──────── Stored rows ────────
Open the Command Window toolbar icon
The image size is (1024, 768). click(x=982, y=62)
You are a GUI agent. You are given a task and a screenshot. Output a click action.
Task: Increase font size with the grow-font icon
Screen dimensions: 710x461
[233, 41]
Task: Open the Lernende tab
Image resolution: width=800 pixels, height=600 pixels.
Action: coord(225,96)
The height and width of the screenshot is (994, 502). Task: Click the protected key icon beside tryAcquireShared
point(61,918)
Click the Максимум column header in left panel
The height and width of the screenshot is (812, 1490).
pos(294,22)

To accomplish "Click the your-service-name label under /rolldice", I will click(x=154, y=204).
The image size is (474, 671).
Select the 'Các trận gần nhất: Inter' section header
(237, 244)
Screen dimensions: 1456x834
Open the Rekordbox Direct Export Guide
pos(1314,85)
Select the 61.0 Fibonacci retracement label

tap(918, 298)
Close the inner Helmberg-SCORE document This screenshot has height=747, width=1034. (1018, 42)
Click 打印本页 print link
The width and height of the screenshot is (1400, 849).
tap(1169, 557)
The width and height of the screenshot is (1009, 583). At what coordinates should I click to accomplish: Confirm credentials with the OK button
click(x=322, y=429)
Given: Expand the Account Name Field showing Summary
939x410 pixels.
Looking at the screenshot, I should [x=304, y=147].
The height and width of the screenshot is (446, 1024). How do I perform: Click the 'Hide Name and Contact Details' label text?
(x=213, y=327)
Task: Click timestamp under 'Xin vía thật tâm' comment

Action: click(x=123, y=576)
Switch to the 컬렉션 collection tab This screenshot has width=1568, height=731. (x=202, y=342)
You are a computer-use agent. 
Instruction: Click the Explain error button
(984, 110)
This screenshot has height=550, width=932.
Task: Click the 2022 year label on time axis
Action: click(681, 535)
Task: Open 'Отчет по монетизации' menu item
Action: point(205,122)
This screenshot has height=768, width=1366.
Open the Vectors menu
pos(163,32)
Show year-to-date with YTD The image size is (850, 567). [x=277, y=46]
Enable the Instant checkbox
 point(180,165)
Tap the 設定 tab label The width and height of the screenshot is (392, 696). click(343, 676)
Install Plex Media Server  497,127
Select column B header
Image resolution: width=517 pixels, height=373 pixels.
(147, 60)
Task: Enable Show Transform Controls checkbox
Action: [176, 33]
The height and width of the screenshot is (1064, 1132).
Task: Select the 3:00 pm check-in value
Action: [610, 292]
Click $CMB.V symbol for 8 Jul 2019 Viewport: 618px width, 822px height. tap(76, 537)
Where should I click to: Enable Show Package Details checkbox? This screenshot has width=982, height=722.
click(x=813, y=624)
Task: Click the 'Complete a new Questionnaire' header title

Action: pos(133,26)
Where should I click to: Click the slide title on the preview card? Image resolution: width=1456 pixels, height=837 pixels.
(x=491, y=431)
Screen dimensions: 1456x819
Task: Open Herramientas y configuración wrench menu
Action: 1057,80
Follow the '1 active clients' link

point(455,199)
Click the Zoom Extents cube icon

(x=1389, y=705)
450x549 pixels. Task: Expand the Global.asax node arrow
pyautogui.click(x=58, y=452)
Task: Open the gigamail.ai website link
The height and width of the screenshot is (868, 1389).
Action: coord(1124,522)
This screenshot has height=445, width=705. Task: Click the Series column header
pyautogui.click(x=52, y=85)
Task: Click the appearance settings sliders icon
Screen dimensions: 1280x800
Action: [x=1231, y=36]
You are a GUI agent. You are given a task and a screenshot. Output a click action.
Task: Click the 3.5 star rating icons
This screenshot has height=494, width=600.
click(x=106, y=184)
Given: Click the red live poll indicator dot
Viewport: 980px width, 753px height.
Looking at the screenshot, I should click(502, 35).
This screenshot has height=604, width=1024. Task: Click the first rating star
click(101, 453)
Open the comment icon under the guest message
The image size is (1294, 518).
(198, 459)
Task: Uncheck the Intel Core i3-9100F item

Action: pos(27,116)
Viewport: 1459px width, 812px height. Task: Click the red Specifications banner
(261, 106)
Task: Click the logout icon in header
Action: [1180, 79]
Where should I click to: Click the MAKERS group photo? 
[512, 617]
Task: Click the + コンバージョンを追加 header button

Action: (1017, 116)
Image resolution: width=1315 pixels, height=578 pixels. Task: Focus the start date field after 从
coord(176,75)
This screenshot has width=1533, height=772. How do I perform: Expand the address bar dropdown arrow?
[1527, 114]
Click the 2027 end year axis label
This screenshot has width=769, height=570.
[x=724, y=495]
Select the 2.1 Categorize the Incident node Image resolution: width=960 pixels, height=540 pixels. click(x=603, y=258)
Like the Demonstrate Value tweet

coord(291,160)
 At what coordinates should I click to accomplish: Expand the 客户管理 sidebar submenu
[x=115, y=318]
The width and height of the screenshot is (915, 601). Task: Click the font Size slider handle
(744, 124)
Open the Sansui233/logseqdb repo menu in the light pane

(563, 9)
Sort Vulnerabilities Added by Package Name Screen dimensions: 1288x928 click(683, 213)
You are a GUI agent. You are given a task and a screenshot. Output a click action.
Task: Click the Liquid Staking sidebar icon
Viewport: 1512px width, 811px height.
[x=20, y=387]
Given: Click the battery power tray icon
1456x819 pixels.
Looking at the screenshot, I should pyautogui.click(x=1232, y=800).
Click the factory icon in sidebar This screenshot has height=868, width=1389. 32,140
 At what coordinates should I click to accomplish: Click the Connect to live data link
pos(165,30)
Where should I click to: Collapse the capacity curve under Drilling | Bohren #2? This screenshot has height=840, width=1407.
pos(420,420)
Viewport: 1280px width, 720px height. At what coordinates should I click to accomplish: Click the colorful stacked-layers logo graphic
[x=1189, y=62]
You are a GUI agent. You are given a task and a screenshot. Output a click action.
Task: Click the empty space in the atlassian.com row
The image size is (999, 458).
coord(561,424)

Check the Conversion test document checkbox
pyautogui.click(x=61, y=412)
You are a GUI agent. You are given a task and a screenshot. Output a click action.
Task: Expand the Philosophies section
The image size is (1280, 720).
────────
> Directive
Copy all of the records above line for line, without changing anything.

> Output for this exercise
Open the Command Window toolbar icon
The image size is (1024, 768). click(x=982, y=62)
You are a GUI agent. You are given a task and a screenshot. Output a click action.
Task: Increase font size with the grow-font icon
Screen dimensions: 710x461
[233, 41]
Task: Open the Lernende tab
Image resolution: width=800 pixels, height=600 pixels.
Action: coord(225,96)
The height and width of the screenshot is (994, 502). Task: Click the protected key icon beside tryAcquireShared
point(61,918)
Click the Максимум column header in left panel
The height and width of the screenshot is (812, 1490).
pos(294,22)

To accomplish "Click the your-service-name label under /rolldice", I will click(x=154, y=204).
The image size is (474, 671).
Select the 'Các trận gần nhất: Inter' section header
(237, 244)
Screen dimensions: 1456x834
Open the Rekordbox Direct Export Guide
pos(1314,85)
Select the 61.0 Fibonacci retracement label

tap(918, 298)
Close the inner Helmberg-SCORE document This screenshot has height=747, width=1034. (1018, 42)
Click 打印本页 print link
The width and height of the screenshot is (1400, 849).
tap(1169, 557)
The width and height of the screenshot is (1009, 583). At what coordinates should I click to accomplish: Confirm credentials with the OK button
click(x=322, y=429)
Given: Expand the Account Name Field showing Summary
939x410 pixels.
Looking at the screenshot, I should [x=304, y=147].
The height and width of the screenshot is (446, 1024). How do I perform: Click the 'Hide Name and Contact Details' label text?
(x=213, y=327)
Task: Click timestamp under 'Xin vía thật tâm' comment

Action: click(x=123, y=576)
Switch to the 컬렉션 collection tab This screenshot has width=1568, height=731. (x=202, y=342)
You are a computer-use agent. 
Instruction: Click the Explain error button
(984, 110)
This screenshot has height=550, width=932.
Task: Click the 2022 year label on time axis
Action: click(681, 535)
Task: Open 'Отчет по монетизации' menu item
Action: point(205,122)
This screenshot has height=768, width=1366.
Open the Vectors menu
pos(163,32)
Show year-to-date with YTD The image size is (850, 567). [x=277, y=46]
Enable the Instant checkbox
 point(180,165)
Tap the 設定 tab label The width and height of the screenshot is (392, 696). click(343, 676)
Install Plex Media Server  497,127
Select column B header
Image resolution: width=517 pixels, height=373 pixels.
(147, 60)
Task: Enable Show Transform Controls checkbox
Action: [176, 33]
The height and width of the screenshot is (1064, 1132).
Task: Select the 3:00 pm check-in value
Action: [610, 292]
Click $CMB.V symbol for 8 Jul 2019 Viewport: 618px width, 822px height. tap(76, 537)
Where should I click to: Enable Show Package Details checkbox? This screenshot has width=982, height=722.
click(x=813, y=624)
Task: Click the 'Complete a new Questionnaire' header title

Action: pos(133,26)
Where should I click to: Click the slide title on the preview card? Image resolution: width=1456 pixels, height=837 pixels.
(x=491, y=431)
Screen dimensions: 1456x819
Task: Open Herramientas y configuración wrench menu
Action: 1057,80
Follow the '1 active clients' link

point(455,199)
Click the Zoom Extents cube icon

(x=1389, y=705)
450x549 pixels. Task: Expand the Global.asax node arrow
pyautogui.click(x=58, y=452)
Task: Open the gigamail.ai website link
The height and width of the screenshot is (868, 1389).
Action: coord(1124,522)
This screenshot has height=445, width=705. Task: Click the Series column header
pyautogui.click(x=52, y=85)
Task: Click the appearance settings sliders icon
Screen dimensions: 1280x800
Action: [x=1231, y=36]
You are a GUI agent. You are given a task and a screenshot. Output a click action.
Task: Click the 3.5 star rating icons
This screenshot has height=494, width=600.
click(x=106, y=184)
Given: Click the red live poll indicator dot
Viewport: 980px width, 753px height.
Looking at the screenshot, I should click(502, 35).
This screenshot has height=604, width=1024. Task: Click the first rating star
click(101, 453)
Open the comment icon under the guest message
The image size is (1294, 518).
(198, 459)
Task: Uncheck the Intel Core i3-9100F item

Action: pos(27,116)
Viewport: 1459px width, 812px height. Task: Click the red Specifications banner
(261, 106)
Task: Click the logout icon in header
Action: [1180, 79]
Where should I click to: Click the MAKERS group photo? 
[512, 617]
Task: Click the + コンバージョンを追加 header button

Action: (1017, 116)
Image resolution: width=1315 pixels, height=578 pixels. Task: Focus the start date field after 从
coord(176,75)
This screenshot has width=1533, height=772. How do I perform: Expand the address bar dropdown arrow?
[1527, 114]
Click the 2027 end year axis label
This screenshot has width=769, height=570.
[x=724, y=495]
Select the 2.1 Categorize the Incident node Image resolution: width=960 pixels, height=540 pixels. click(x=603, y=258)
Like the Demonstrate Value tweet

coord(291,160)
 At what coordinates should I click to accomplish: Expand the 客户管理 sidebar submenu
[x=115, y=318]
The width and height of the screenshot is (915, 601). Task: Click the font Size slider handle
(744, 124)
Open the Sansui233/logseqdb repo menu in the light pane

(563, 9)
Sort Vulnerabilities Added by Package Name Screen dimensions: 1288x928 click(683, 213)
You are a GUI agent. You are given a task and a screenshot. Output a click action.
Task: Click the Liquid Staking sidebar icon
Viewport: 1512px width, 811px height.
[x=20, y=387]
Given: Click the battery power tray icon
1456x819 pixels.
Looking at the screenshot, I should pyautogui.click(x=1232, y=800).
Click the factory icon in sidebar This screenshot has height=868, width=1389. 32,140
 At what coordinates should I click to accomplish: Click the Connect to live data link
pos(165,30)
Where should I click to: Collapse the capacity curve under Drilling | Bohren #2? This screenshot has height=840, width=1407.
pos(420,420)
Viewport: 1280px width, 720px height. At what coordinates should I click to accomplish: Click the colorful stacked-layers logo graphic
[x=1189, y=62]
You are a GUI agent. You are given a task and a screenshot. Output a click action.
Task: Click the empty space in the atlassian.com row
The image size is (999, 458).
coord(561,424)

Check the Conversion test document checkbox
pyautogui.click(x=61, y=412)
You are a GUI agent. You are given a task and a screenshot. Output a click action.
Task: Expand the Philosophies section
The image size is (1280, 720).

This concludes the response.